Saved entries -
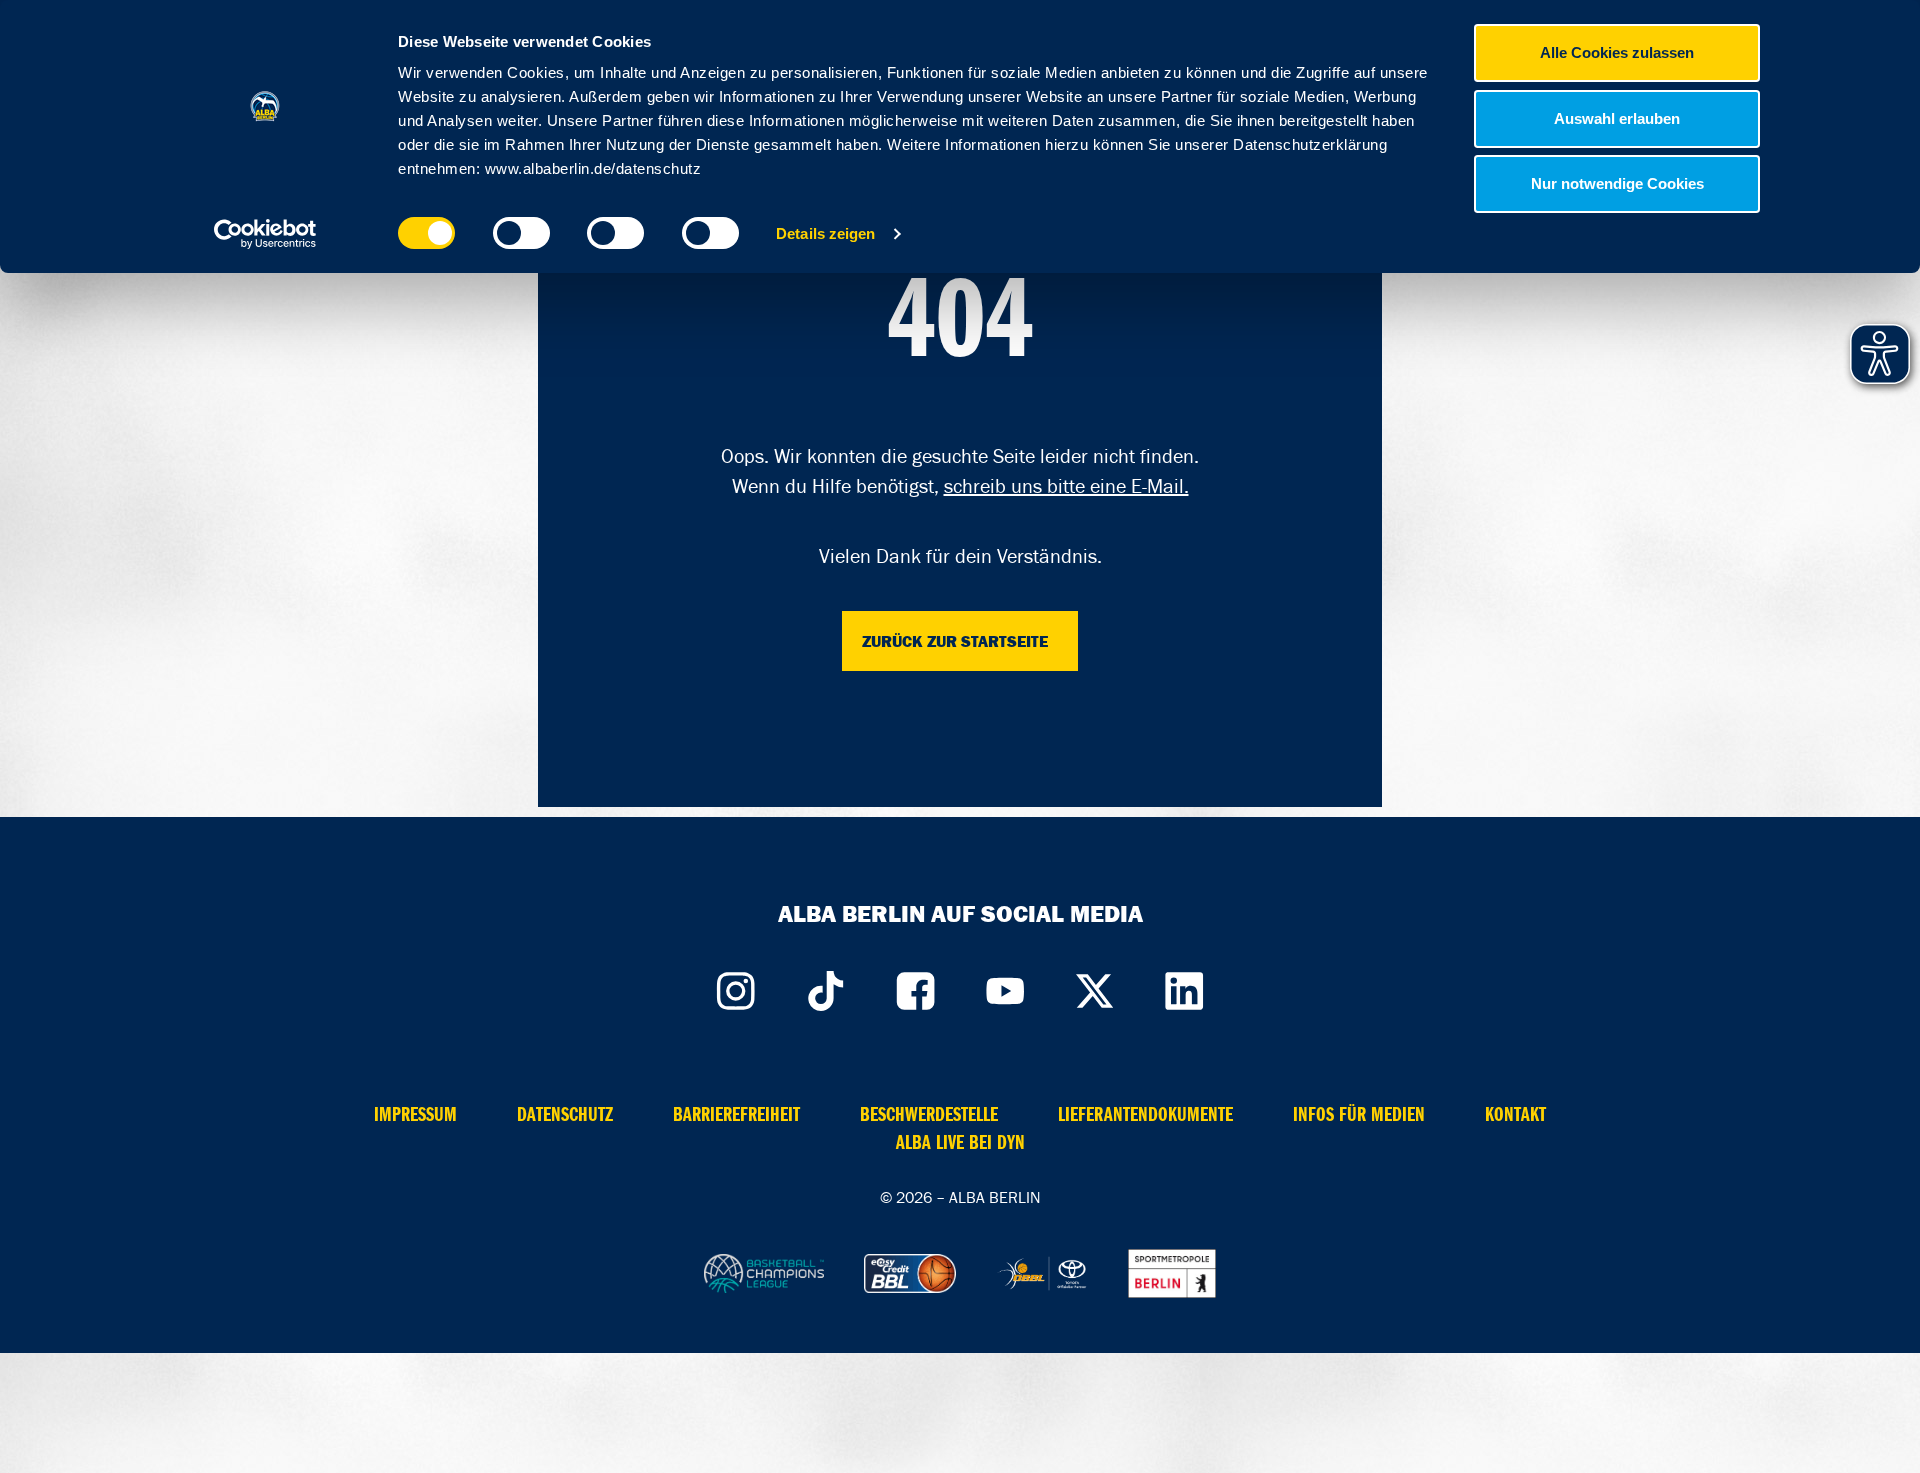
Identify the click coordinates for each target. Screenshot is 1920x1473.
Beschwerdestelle (929, 1114)
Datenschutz (565, 1114)
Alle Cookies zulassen (1617, 52)
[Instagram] (735, 986)
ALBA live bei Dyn (960, 1142)
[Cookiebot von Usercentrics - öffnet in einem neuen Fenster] (265, 234)
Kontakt (1515, 1114)
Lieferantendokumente (1145, 1114)
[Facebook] (915, 986)
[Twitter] (1095, 986)
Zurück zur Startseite (955, 641)
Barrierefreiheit (736, 1114)
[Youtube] (1005, 986)
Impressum (415, 1114)
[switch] (521, 233)
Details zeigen (825, 233)
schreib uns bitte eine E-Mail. (1066, 486)
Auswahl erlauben (1617, 118)
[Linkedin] (1185, 986)
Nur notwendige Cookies (1617, 183)
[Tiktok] (825, 986)
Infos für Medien (1359, 1114)
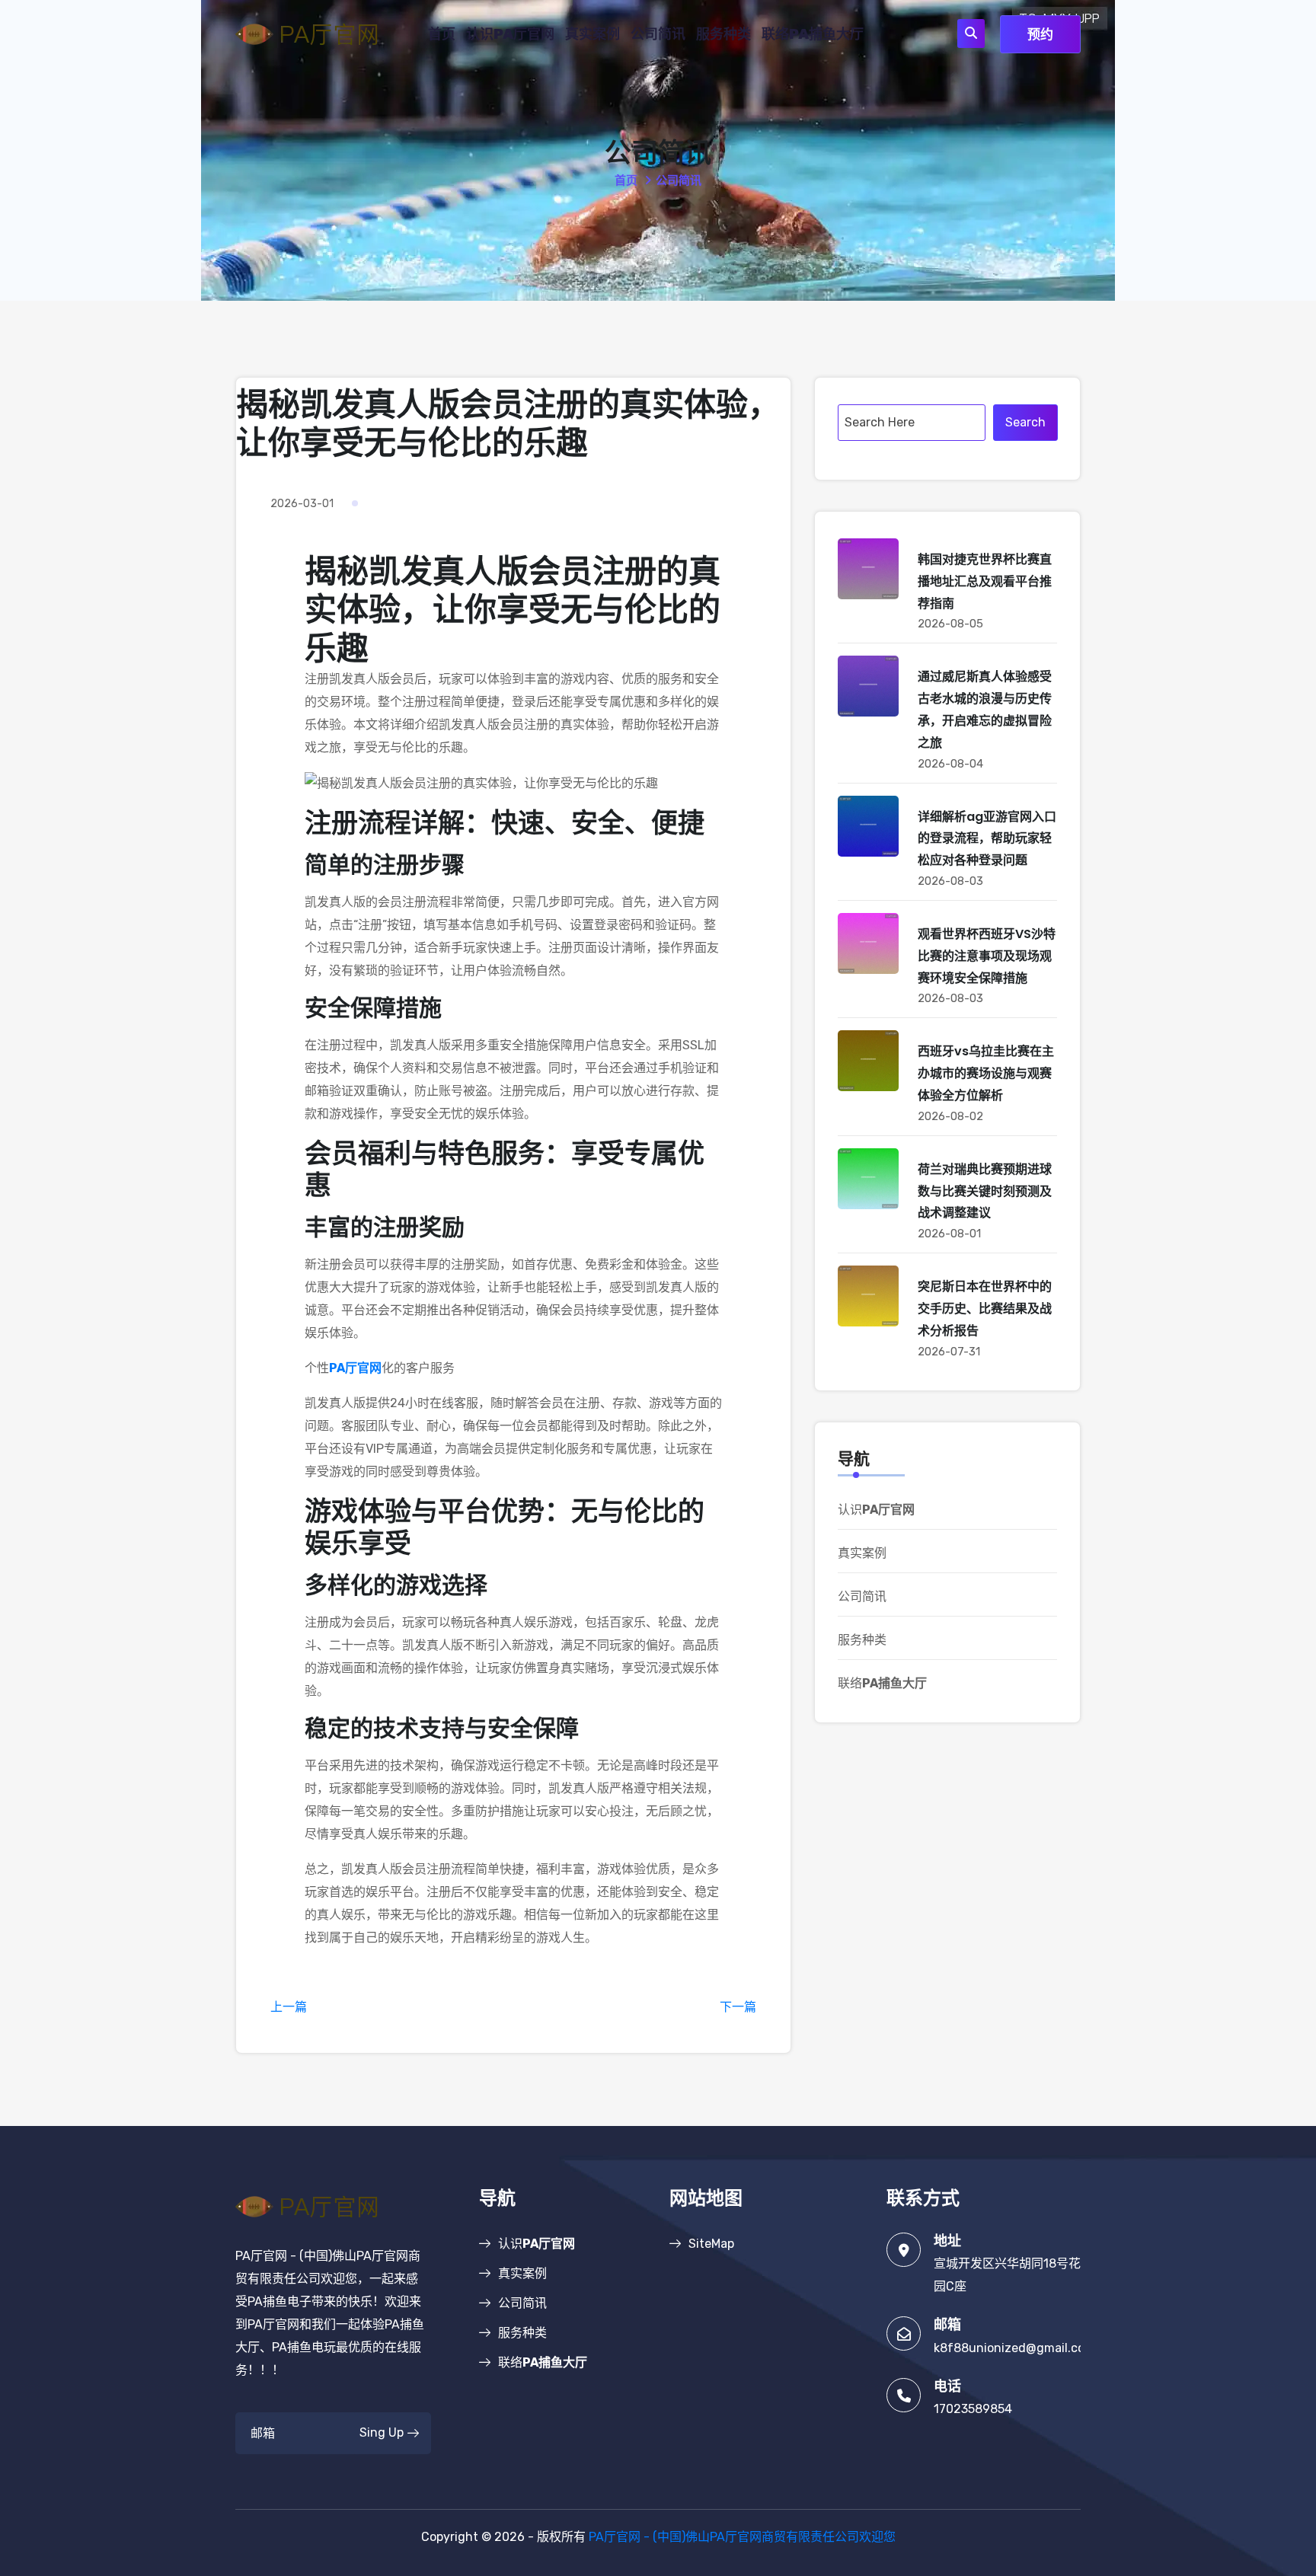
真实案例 (592, 34)
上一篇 (288, 2007)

AIM OF THE EXERCISE -
Set down exactly, with no additions, each line from the line that includes "[Twitter] (1095, 986)" to the final line of the entries above; leave pictures out.

YOUR RESPONSE -
[Twitter] (1095, 986)
Zurück zur Startseite (955, 641)
Barrierefreiheit (736, 1114)
[Youtube] (1005, 986)
Impressum (415, 1114)
[switch] (521, 233)
Details zeigen (825, 233)
schreib uns bitte eine E-Mail. (1066, 486)
Auswahl erlauben (1617, 118)
[Linkedin] (1185, 986)
Nur notwendige Cookies (1617, 183)
[Tiktok] (825, 986)
Infos für Medien (1359, 1114)
真实案例 (592, 34)
上一篇 (288, 2007)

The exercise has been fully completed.